Nußbaums Freiheiten beschnitten: Parlament soll Liegenschaftspolitik bestimmen

Ein Gesetzentwurf von SPD und CDU begrenzt die Verfügungsgewalt des Finanzsenators über Landesgrundstücke. Nußbaum kann Grundstücke dann nicht mehr ohne die Mitsprache der Volksvertreter verkaufen. Immer wieder hatte sich an diesen Geschäften Streit entzündet.

In Berlin könnte bald jedes Geschäft mit landeseigenen Grundstücken zum Politikum werden. Denn der Senat muss das Abgeordnetenhaus künftig über geplante Grundstücksgeschäfte informieren – und der Hauptausschuss des Parlaments kann dann binnen eines Monats dessen „besondere politische Bedeutung“ feststellen und sein Veto einlegen. Der Gesetzesentwurf soll bereits am nächsten Donnerstag in das Parlament eingebracht werden.
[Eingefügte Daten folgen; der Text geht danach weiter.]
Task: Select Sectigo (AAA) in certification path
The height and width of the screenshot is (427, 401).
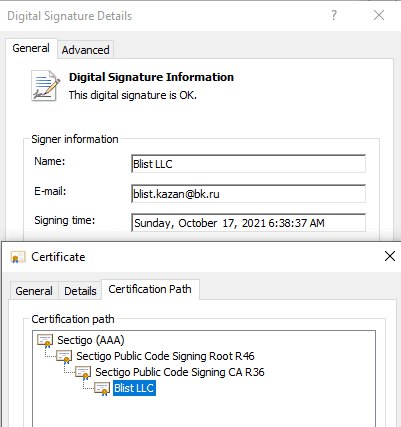Action: click(91, 340)
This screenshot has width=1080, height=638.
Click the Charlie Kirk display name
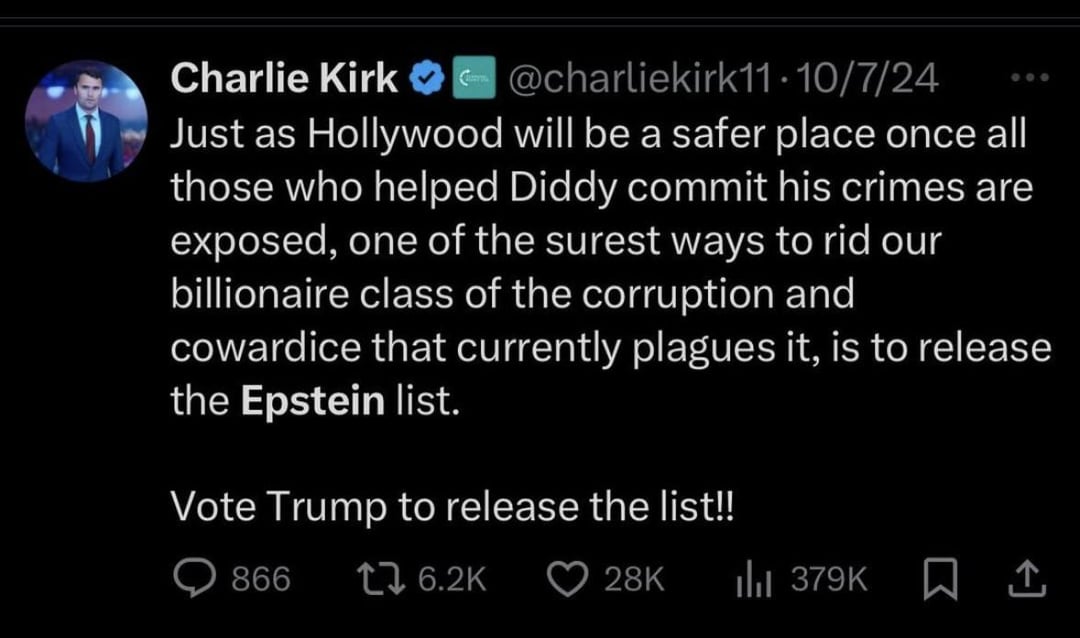[x=284, y=77]
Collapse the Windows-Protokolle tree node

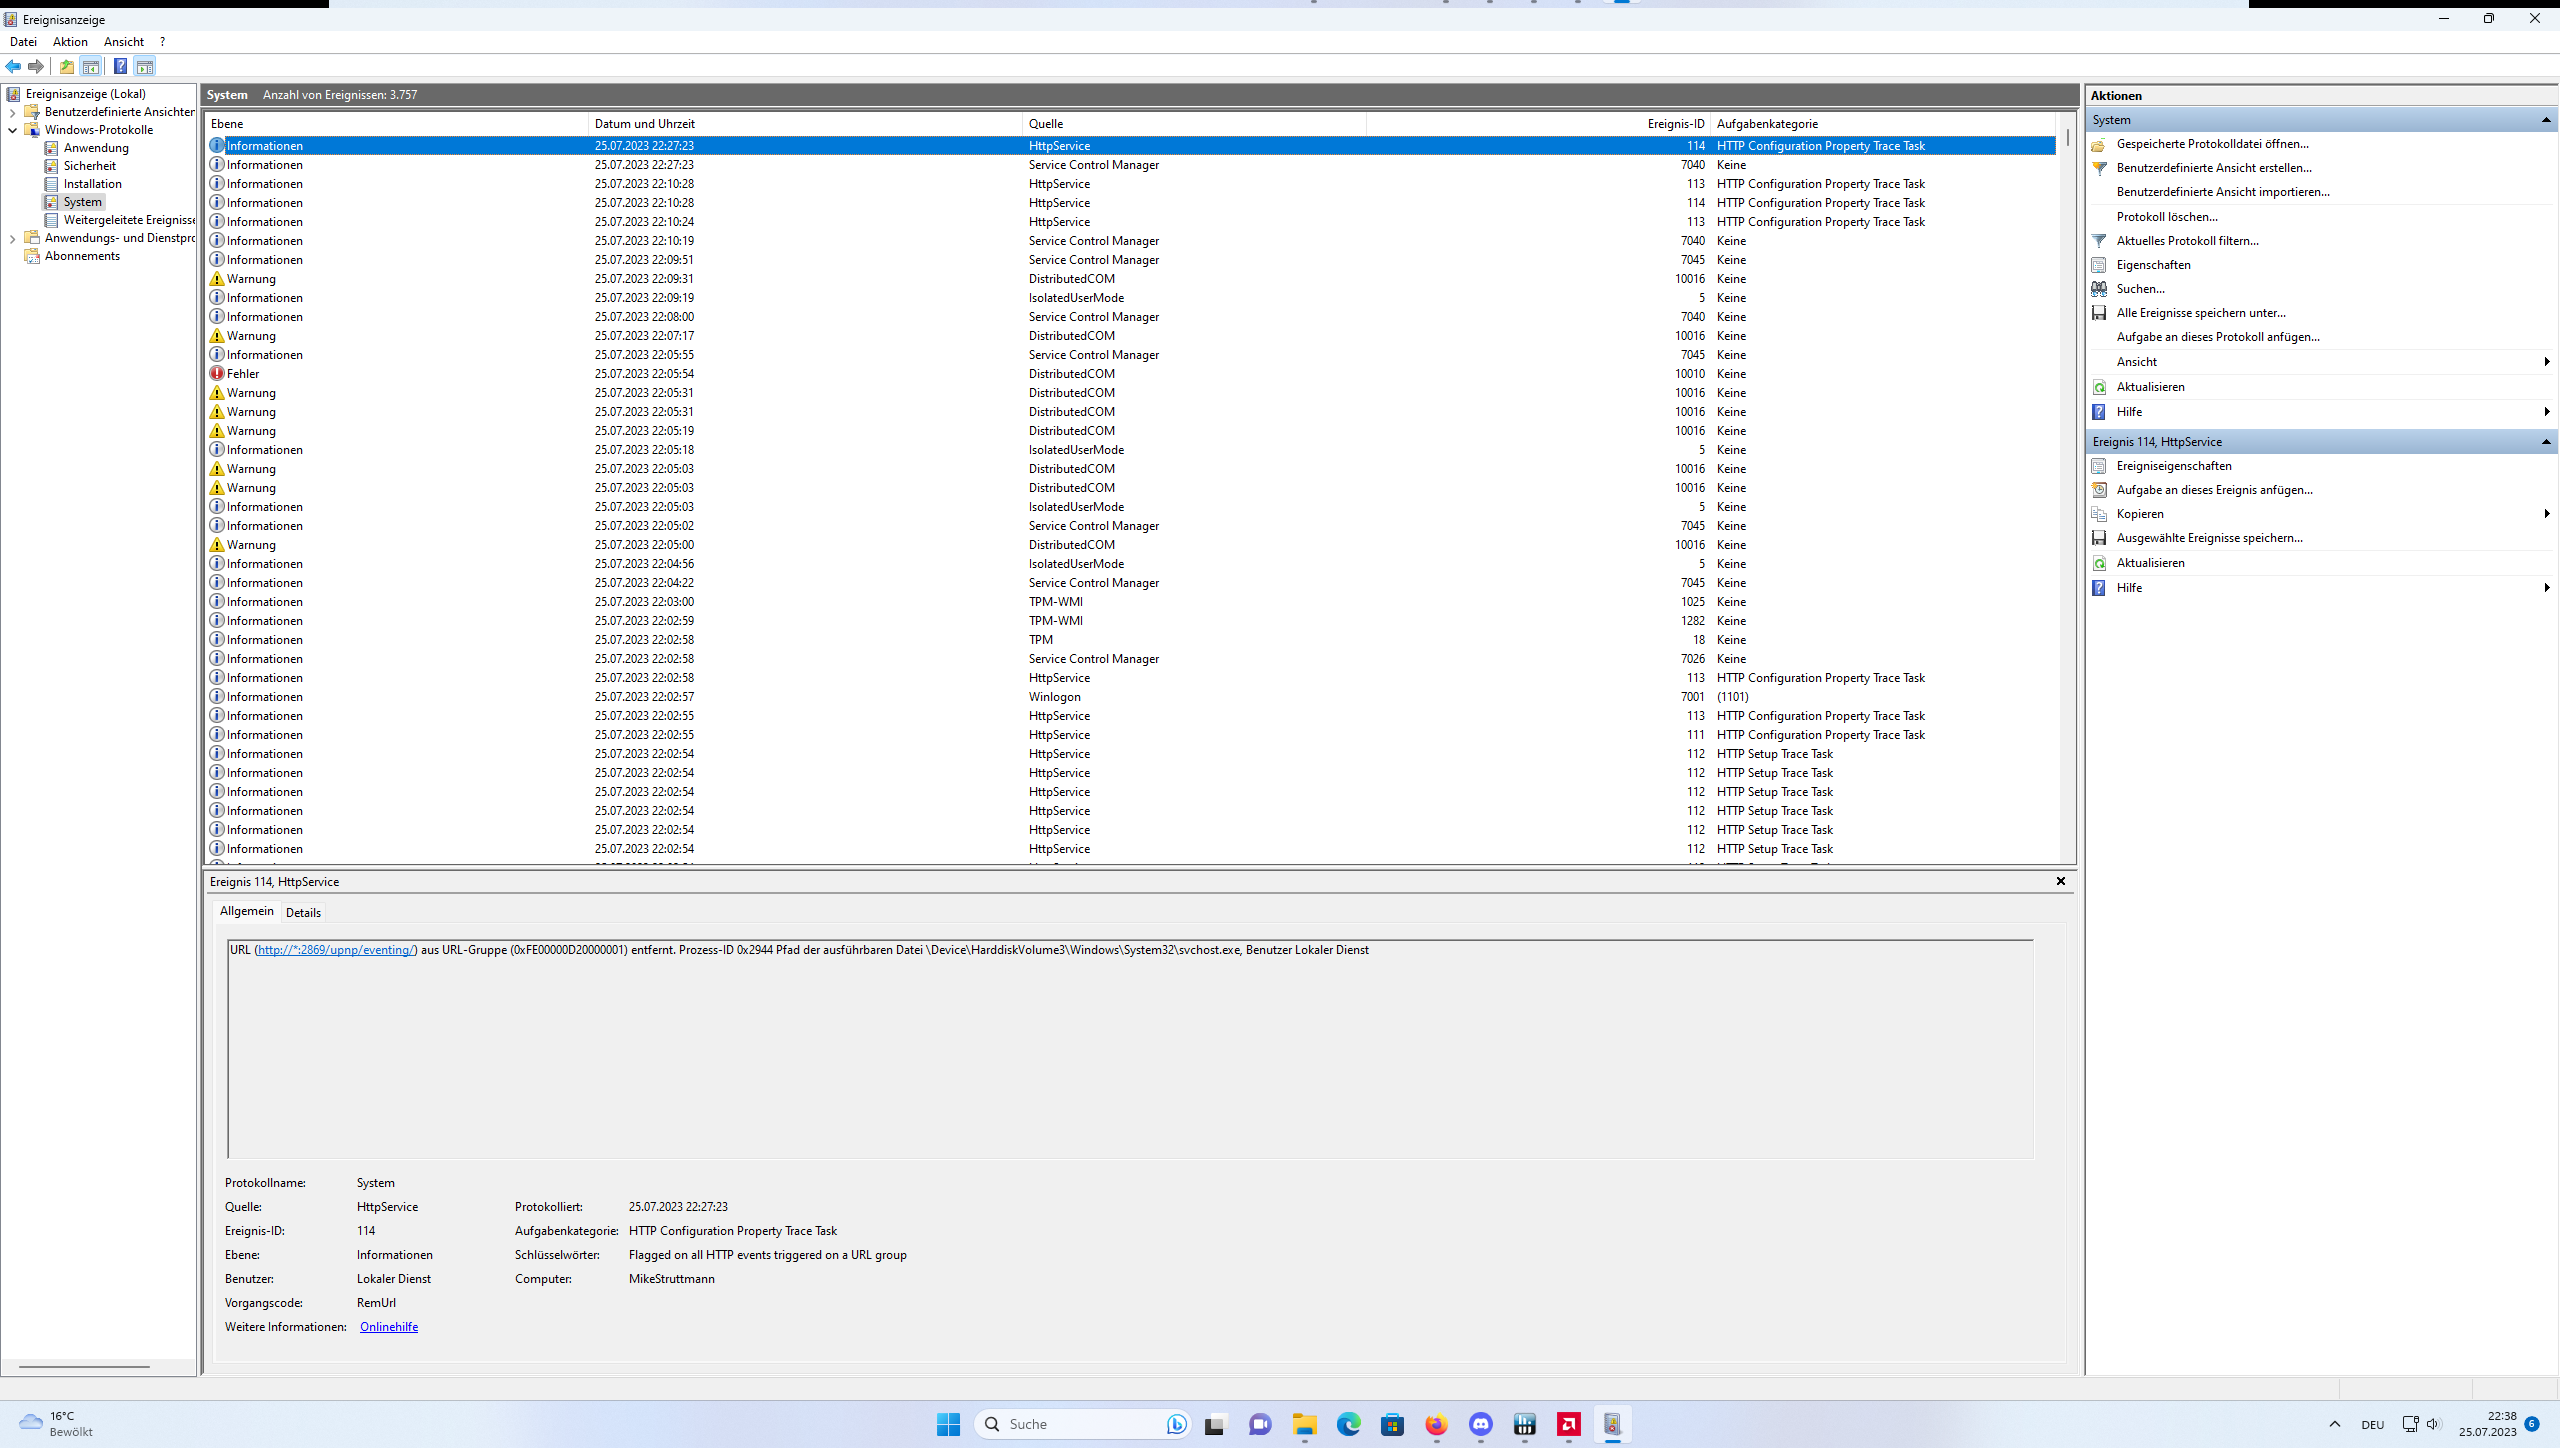[x=12, y=130]

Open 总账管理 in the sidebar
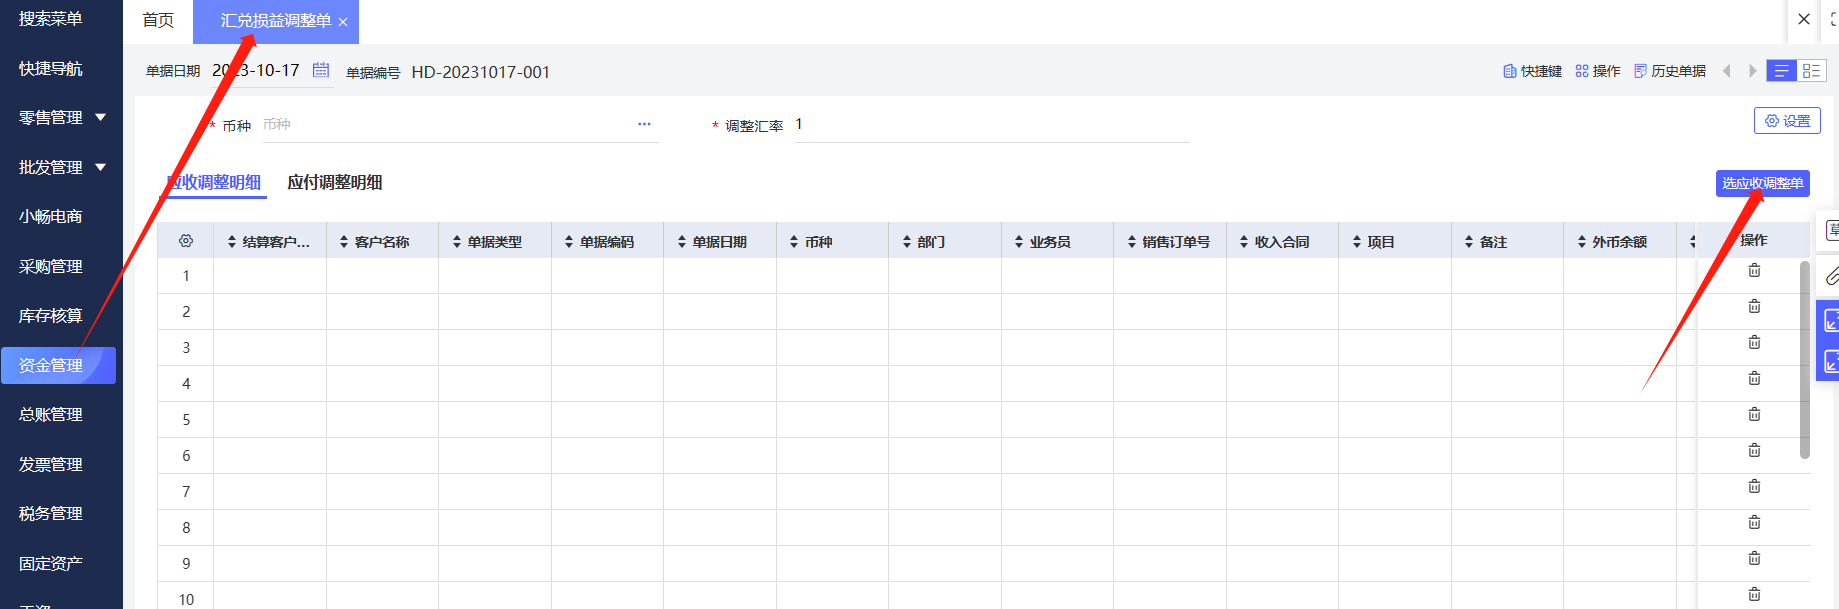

Der Vorstoß hat es in sich, denn er kollidiert in wichtigen Punkten mit dem Liegenschaftskonzept des Senats, das Finanzsenator Ulrich Nußbaum (parteilos, für SPD) nach langem Streit vorgelegt hatte. Ungewiss bleibt, ob dessen Vorschläge überhaupt noch die parlamentarischen Hürden nehmen können. Zumal die Fraktionen das Parlament sogar dazu ermächtigen wollen, selbst Grundstücke auszuwählen, die nach anderen als rein fiskalischen Kriterien veräußert werden sollen. Damit beschneiden sie Nußbaums Verfügungsgewalt über Berlins Liegenschaften massiv.

Falls das Gesetz in Kraft tritt, sind die Zeiten vorbei, in denen die Finanzverwaltung Grundstücke ohne Mitsprache der Volksvertreter verkaufen konnte. Immer wieder hatte sich an diesen Geschäften Streit entzündet – sowohl zwischen Bürgern und Politik als auch zwischen den Senatoren Nußbaum und Michael Müller (SPD). Denn Nußbaum strebte in der Regel den höchsten Verkaufspreis an, während Stadtentwicklungssenator Müller landeseigenes Bauland vorrangig für neue Wohnungen nutzen wollte.

Dieses Ziel kann nun auch das Abgeordnetenhaus als Anlass nehmen und damit den Verkauf an den Höchstbietenden verhindern. Das Parlament kann auch beschließen, dass Grundstücke zum Festpreis oder unter Wert verkauft werden, wenn das beste Konzept es rechtfertigt – etwa für den Wohnungsneubau, aber auch wenn es um die Schaffung oder Erhaltung von Kultureinrichtungen oder Arbeitsplätzen geht.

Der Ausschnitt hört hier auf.